Say the number of lines holding the word "computer" in the data, and leave out everything else.
* * * * *
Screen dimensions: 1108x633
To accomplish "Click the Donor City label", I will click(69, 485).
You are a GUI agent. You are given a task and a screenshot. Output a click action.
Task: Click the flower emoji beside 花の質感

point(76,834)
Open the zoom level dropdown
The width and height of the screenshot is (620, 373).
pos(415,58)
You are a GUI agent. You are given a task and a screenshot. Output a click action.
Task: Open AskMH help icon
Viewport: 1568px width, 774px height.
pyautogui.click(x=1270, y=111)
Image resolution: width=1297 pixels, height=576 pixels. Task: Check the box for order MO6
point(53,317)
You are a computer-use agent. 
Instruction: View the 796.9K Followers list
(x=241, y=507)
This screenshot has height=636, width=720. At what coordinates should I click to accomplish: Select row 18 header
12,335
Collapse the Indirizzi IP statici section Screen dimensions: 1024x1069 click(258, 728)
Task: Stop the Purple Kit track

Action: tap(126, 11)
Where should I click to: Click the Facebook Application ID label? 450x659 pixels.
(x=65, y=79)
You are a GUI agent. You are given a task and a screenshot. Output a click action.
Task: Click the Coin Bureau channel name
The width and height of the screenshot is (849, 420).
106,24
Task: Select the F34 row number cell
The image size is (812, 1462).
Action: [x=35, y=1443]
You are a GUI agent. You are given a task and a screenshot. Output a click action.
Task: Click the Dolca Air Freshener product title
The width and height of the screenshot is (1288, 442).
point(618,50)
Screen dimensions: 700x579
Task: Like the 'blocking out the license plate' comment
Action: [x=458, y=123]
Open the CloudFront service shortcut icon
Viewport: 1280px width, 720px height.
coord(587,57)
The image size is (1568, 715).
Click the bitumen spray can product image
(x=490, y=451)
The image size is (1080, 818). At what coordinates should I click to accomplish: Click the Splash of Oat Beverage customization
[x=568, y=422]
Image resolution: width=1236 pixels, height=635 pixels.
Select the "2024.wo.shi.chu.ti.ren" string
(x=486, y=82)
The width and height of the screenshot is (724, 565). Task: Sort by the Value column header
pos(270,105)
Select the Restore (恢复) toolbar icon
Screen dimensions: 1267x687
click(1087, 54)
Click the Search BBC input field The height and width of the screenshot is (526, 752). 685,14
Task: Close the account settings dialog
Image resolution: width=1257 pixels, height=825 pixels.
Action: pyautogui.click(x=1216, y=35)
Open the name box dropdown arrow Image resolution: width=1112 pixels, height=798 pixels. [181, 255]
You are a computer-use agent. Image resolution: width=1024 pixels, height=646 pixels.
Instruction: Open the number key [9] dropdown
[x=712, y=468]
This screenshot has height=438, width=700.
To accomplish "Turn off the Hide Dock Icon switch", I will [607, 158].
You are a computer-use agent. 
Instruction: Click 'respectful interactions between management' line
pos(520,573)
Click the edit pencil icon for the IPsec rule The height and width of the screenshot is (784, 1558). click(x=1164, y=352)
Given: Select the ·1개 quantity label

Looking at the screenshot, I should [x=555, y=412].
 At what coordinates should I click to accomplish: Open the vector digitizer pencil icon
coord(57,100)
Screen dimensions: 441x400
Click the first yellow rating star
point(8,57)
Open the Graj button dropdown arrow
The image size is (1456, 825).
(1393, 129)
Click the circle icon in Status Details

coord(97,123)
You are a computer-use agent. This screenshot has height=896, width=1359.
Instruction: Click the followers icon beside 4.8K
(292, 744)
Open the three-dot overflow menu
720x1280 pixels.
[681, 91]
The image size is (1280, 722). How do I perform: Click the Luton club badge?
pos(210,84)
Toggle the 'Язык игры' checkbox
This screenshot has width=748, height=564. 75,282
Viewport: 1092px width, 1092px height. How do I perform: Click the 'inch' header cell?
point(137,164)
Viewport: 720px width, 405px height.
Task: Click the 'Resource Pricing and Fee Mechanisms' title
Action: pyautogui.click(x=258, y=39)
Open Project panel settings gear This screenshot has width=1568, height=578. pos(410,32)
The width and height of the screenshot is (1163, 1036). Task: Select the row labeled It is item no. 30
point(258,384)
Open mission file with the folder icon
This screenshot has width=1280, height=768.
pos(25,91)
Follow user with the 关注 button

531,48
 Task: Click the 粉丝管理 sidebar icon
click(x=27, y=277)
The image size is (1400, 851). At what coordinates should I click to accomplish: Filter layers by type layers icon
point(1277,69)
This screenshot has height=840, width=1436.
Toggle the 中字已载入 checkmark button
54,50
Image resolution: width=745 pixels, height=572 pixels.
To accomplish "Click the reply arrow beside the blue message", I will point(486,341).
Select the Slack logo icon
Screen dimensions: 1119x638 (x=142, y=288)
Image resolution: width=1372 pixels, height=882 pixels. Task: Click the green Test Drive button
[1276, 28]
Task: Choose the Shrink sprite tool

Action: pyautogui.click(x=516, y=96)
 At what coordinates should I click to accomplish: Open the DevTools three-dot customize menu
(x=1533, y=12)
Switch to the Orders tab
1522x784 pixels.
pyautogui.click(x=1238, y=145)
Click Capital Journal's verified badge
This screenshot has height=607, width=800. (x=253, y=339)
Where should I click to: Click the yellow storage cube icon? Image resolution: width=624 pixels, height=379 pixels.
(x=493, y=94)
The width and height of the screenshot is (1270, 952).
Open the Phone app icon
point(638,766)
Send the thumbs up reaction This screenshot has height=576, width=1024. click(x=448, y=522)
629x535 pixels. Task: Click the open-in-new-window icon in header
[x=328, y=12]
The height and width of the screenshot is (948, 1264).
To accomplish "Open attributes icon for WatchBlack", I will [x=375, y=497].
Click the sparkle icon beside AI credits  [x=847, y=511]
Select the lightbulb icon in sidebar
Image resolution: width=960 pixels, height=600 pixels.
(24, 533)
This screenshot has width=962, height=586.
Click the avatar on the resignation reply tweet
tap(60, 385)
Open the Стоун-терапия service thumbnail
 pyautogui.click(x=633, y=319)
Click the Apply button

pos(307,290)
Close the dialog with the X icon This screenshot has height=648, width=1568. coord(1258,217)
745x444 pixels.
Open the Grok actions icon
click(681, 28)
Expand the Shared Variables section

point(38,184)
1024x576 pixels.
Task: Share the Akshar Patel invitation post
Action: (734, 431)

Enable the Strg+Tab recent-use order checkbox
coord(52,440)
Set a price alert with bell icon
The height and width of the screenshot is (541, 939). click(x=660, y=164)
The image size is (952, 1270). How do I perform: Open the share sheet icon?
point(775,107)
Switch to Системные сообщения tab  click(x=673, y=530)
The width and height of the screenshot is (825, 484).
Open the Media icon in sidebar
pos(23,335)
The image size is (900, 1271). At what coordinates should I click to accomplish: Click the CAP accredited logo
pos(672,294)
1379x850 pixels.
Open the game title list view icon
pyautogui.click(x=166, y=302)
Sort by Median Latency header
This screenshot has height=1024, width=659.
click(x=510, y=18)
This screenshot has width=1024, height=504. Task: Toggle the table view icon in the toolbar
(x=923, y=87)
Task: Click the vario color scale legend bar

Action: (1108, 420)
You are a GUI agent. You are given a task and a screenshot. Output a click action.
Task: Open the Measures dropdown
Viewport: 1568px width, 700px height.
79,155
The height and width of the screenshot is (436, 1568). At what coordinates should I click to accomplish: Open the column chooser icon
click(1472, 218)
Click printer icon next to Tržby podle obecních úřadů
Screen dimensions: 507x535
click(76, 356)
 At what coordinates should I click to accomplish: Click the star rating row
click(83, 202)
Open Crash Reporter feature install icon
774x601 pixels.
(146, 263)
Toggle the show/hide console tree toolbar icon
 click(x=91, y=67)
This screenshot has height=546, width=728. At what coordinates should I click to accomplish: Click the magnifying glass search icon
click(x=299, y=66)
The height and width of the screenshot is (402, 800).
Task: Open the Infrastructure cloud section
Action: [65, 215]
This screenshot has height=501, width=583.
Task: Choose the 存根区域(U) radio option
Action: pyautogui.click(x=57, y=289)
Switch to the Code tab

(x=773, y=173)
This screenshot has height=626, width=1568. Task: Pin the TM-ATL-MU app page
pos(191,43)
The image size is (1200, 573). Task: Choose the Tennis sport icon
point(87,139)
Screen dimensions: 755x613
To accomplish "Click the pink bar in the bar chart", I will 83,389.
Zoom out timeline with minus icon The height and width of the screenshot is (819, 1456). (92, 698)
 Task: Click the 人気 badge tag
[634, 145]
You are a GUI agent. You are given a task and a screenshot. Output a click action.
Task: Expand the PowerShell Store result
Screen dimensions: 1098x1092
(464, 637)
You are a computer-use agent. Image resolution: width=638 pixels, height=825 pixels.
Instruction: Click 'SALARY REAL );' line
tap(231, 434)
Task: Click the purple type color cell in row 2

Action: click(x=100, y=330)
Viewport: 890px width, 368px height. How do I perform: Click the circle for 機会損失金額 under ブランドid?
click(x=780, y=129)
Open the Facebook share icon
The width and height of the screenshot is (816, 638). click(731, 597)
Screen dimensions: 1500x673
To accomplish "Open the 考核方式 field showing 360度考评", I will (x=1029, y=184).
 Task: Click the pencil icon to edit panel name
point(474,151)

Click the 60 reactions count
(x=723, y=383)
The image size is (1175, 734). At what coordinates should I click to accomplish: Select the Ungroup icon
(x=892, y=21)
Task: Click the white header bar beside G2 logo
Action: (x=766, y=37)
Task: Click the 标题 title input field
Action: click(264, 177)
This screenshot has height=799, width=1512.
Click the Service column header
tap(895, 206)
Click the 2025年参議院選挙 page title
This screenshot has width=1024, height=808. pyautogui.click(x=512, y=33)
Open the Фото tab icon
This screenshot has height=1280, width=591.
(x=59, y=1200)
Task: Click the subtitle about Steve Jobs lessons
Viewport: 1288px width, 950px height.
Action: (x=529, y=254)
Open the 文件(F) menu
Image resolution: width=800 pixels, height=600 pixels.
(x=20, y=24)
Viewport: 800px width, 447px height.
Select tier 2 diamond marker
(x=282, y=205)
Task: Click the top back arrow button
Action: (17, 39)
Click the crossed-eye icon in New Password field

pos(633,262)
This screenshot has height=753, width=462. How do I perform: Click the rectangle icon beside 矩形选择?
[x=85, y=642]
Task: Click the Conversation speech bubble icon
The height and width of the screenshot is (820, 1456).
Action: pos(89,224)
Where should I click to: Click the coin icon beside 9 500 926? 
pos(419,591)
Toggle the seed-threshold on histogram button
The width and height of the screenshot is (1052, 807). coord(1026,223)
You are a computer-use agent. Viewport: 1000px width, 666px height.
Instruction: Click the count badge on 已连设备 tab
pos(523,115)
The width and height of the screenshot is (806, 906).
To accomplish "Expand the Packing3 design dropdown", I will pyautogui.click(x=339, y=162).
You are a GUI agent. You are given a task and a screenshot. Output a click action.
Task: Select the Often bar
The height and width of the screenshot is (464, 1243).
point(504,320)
* * * * *
[SOLUTION TO THIS TASK]
6